#### How to complete this task
Retype all data exactly as given. Pictures should not be retyped.

#### Input for this task
*** Block opens ***

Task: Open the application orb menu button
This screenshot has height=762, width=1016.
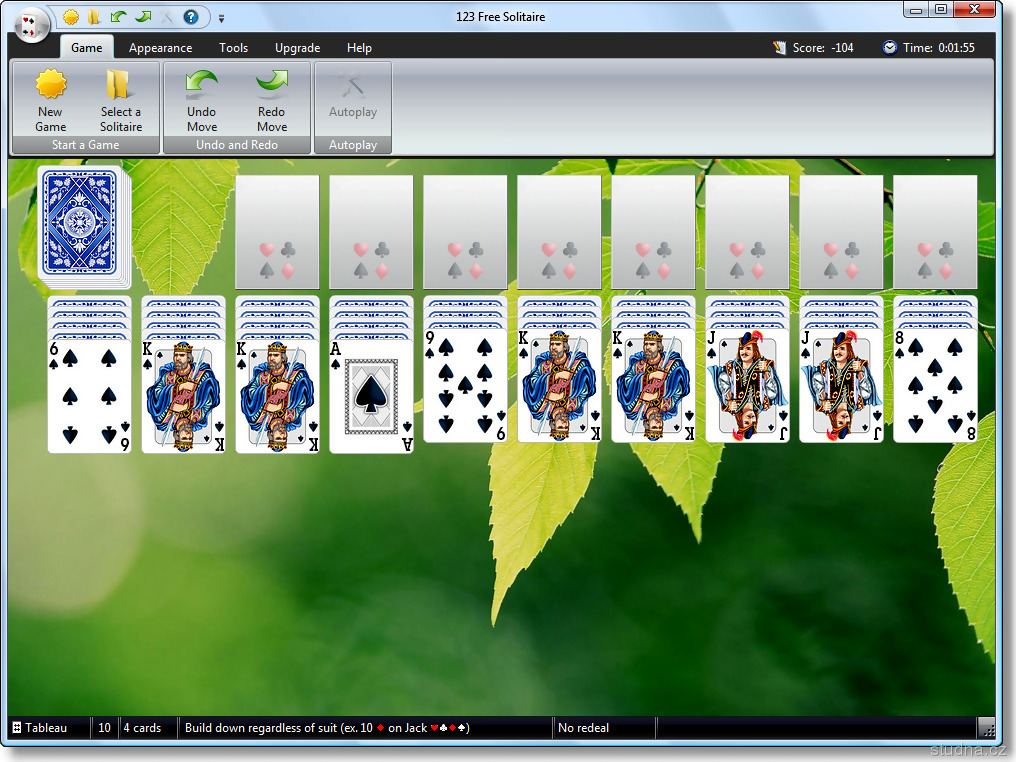Action: click(x=32, y=23)

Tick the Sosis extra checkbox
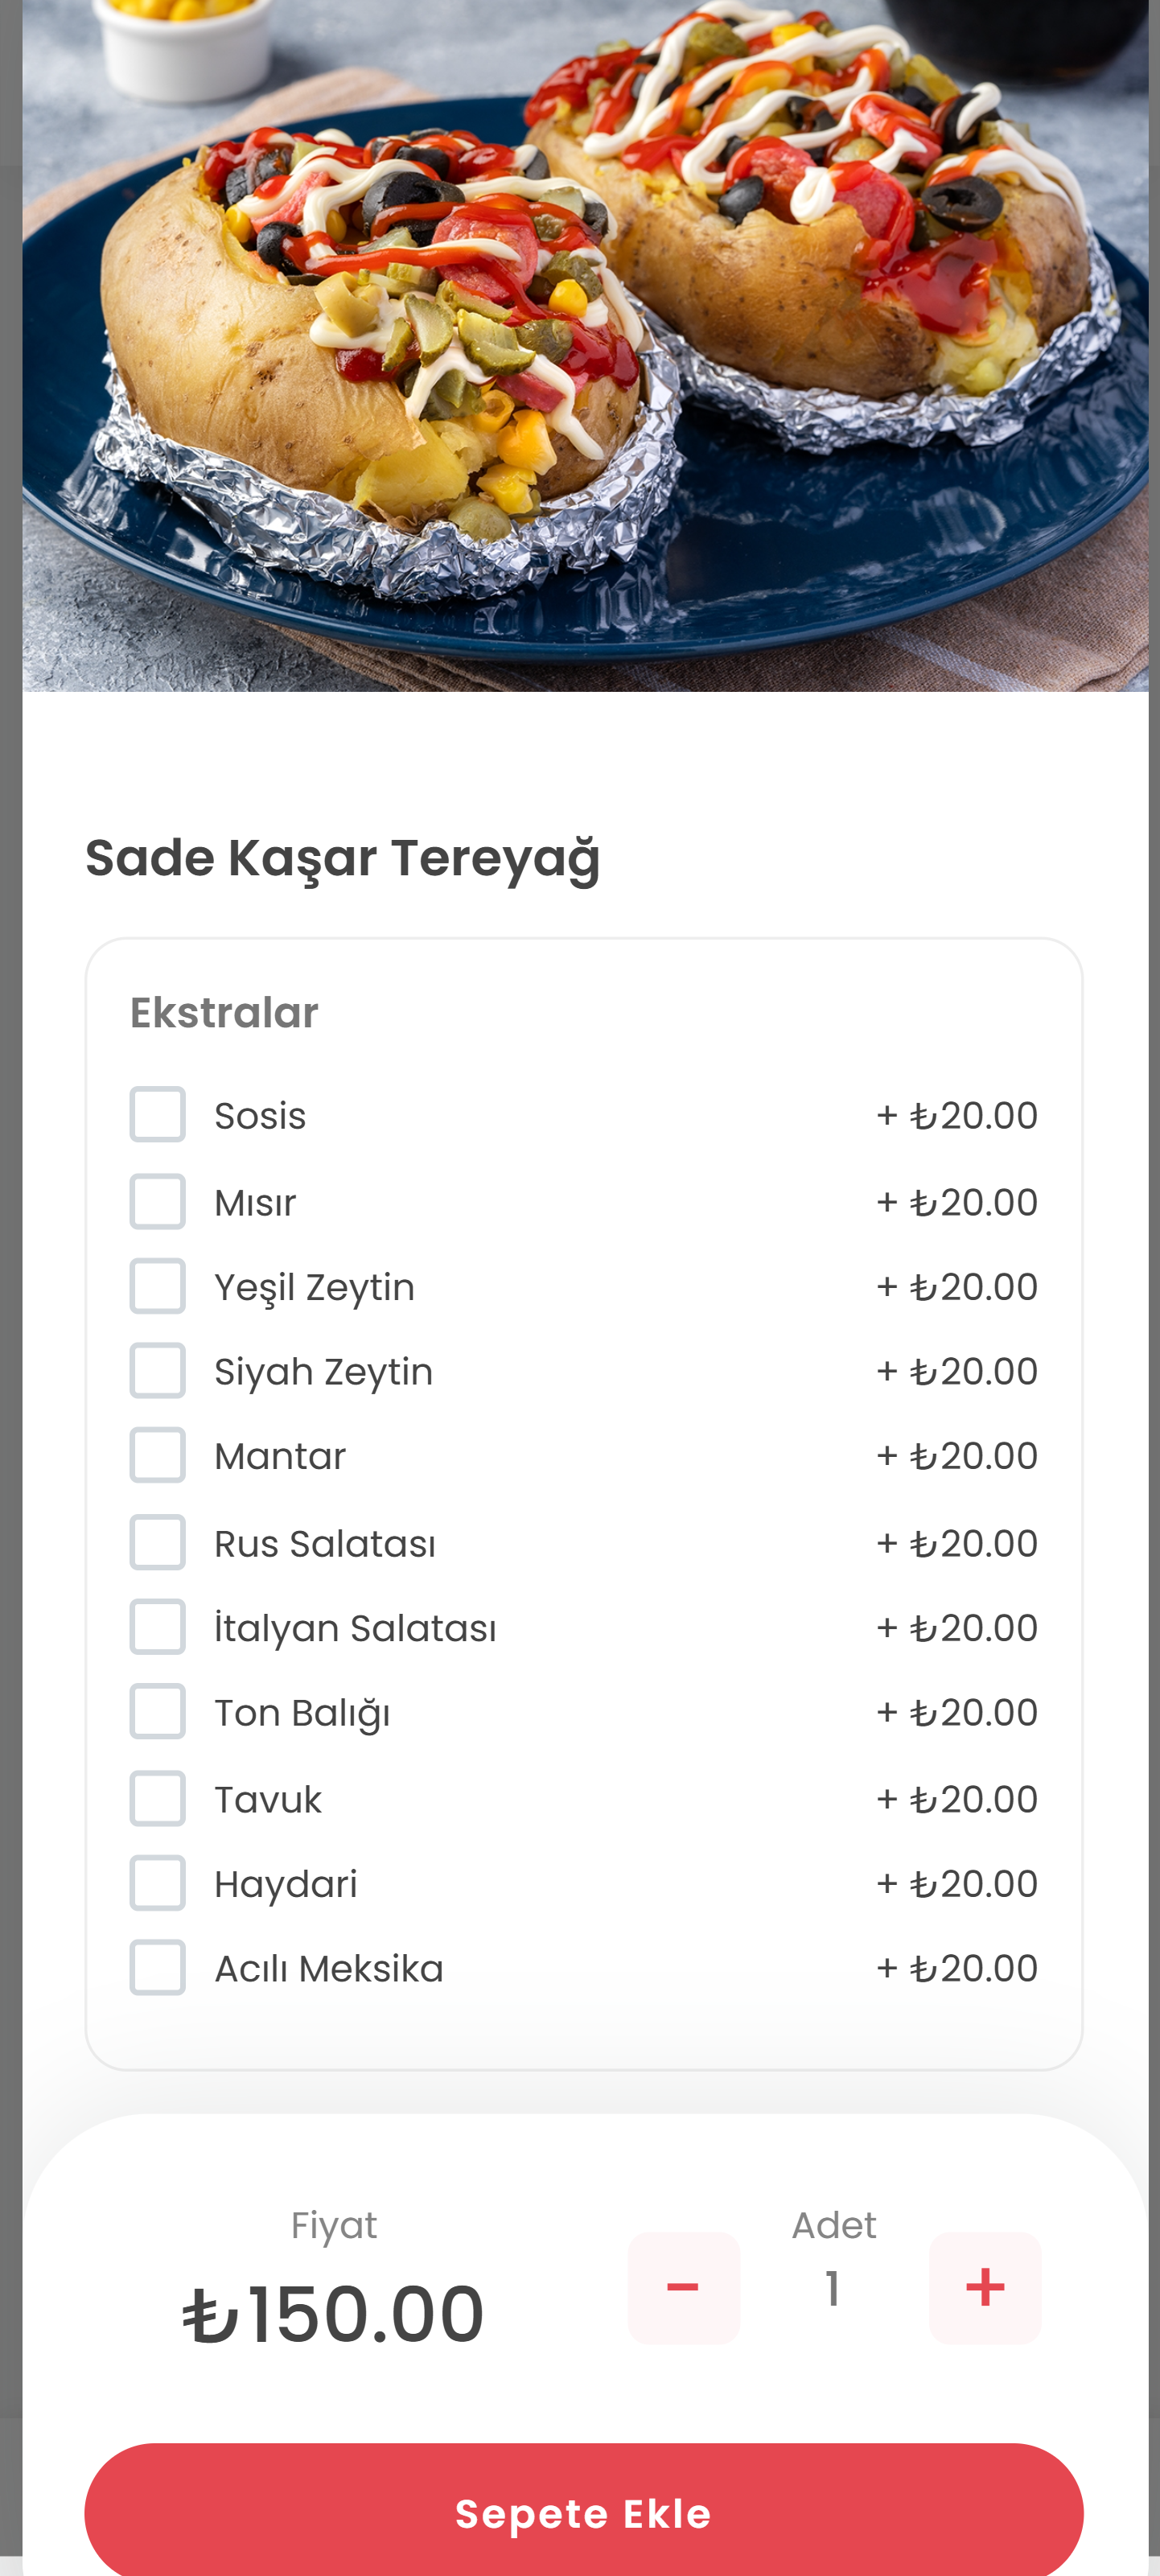coord(157,1114)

*** Block closes ***

#### Exercise output
Task: Open the application orb menu button
This screenshot has height=762, width=1016.
Action: click(x=32, y=23)

Tick the Sosis extra checkbox
coord(157,1114)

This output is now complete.